Figure 1: Architecture of SubgroupTE. The feature representation network transforms the input data into latent feature representations. The subgrouping network pre-estimates the treatment effect and assigns subgroup probabilities. The subgroup-informed prediction network combines the subgroup probability vector and the latent features to estimate treatment effects.

Installation

Our model depends on Numpy, and PyTorch (CUDA toolkit if use GPU). You must have them installed before using our model

  • Python 3.9
  • Pytorch 1.10.2
  • Numpy 1.21.2
  • Pandas 1.4.1

This command will install all the required libraries and their specified versions.

pip install -r requirements.txt

Data preparation

Synthetic datasets

The downloadable version of the synthetic dataset used in the paper can be accesse in the 'data' folder.

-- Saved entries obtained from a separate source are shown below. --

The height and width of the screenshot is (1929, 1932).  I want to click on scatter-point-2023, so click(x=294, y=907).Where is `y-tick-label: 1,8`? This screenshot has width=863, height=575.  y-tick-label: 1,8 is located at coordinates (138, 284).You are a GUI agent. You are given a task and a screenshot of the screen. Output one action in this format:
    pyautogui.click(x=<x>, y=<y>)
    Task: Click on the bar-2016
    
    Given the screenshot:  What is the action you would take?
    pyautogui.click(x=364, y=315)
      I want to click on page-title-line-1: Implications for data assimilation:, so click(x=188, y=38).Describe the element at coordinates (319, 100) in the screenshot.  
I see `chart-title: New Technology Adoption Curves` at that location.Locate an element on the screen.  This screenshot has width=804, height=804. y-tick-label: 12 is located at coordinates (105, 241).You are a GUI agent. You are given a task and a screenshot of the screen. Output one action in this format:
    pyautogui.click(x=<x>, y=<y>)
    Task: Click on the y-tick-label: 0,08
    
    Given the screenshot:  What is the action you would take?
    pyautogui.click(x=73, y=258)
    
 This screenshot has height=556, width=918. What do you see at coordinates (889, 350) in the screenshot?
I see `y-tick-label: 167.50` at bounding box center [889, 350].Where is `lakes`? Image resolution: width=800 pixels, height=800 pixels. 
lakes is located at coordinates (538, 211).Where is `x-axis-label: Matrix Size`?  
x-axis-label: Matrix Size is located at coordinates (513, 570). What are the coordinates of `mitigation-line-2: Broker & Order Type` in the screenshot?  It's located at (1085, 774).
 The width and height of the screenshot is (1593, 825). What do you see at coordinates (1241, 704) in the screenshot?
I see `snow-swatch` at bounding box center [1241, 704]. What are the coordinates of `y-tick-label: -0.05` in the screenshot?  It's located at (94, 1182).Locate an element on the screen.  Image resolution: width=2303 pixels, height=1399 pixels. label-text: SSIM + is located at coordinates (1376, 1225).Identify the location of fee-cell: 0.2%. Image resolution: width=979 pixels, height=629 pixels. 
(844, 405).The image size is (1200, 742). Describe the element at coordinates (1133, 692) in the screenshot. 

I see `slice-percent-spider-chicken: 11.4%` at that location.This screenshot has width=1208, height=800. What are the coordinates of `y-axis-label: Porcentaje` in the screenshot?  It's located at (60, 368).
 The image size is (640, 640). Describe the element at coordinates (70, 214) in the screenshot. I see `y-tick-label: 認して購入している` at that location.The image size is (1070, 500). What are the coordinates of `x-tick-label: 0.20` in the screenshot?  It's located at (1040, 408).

The structure of the synthetic data:

synthetic (dict)     
    |-- 'X': [...]   
    |-- 'T': [...]  
    |-- 'Y': [...]  
    |-- 'TE': [...]  

Note: The simulation for the synthetic dataset is already integrated within 'train.py' file.

OUD dataset

Please be informed that the OUD dataset utilized in this study is derived from MarketScan claims data. To obtain access to the data, interested parties are advised to contact IBM through link.

Training and test

Python command

For training and evaluating the model, run the following code

# Note 1: hyper-parameters are included in *.json.
# Note 2: the code simulates the data.
python train.py --config 'SubgroupTE.json' --data 'Synthetic'

Parameters

Hyper-parameters are set in train.py

  • data: dataset to use; {'Synthetic', 'IHDP'}.
  • config: json file

Hyper-parameters are set in *.json

  • n_samples: the number of simulated samples (for the synthetic dataset only)
  • train_ratio: the ratio of training set
  • test_ratio: the ratio of test set
  • n_clusters: the number of subgroups to identify.
  • emb_dim: the hidden dimension of the feature representation network.
  • out_dim: the hidden dimension of the subgroup-informed prediction network.
  • n_layers: the number of layers in TransformerEncoder
  • init: method for initializing cluster centroids; {'kmeans++', 'random'}
  • alpha, gamma, and beta: weights to control losses.
  • metrics: metrics to print out. It is a list format. Functions for all metrics should be included in 'model/metric.py'.
  • early_stop: the number of epochs for early stopping
  • monitor: the criterion for early stopping. The first word is 'min' or 'max', the second one is metric

Results

Treatment effect estimation

Table 1. Comparison of prediction performance on the synthetic and semi-synthetic datasets. The average score and standard deviation under 30 trials are reported.

image

Subgroup identification

image

Figure 2. Visualization of boxplots of the treatment effect distribution for the identified subgroups on the test set. Each box represents the interquartile range, spanning from the 25th to the 75th percentiles of the treatment effect. The whiskers represent the range between the 5th and 95th percentiles.

Sensitivity analysis

image

Figure 3. Sensitivity analysis was conducted for (a) Coefficient and (b) Number of subgroups on the semi-synthetic dataset. For (a), the performance of each coefficient is evaluated while fixing the remaining two coefficients at 1.

* Experiments were conducted using a computing cluster consisting of 42 nodes, each equipped with dual Intel Xeon 8268 processors, 384GB RAM, and dual NVIDIA Volta V100 GPUs with 32GB memory.

*Pre-trained SubgroupTE on the synthetic dataset is provided in the 'saved' folder.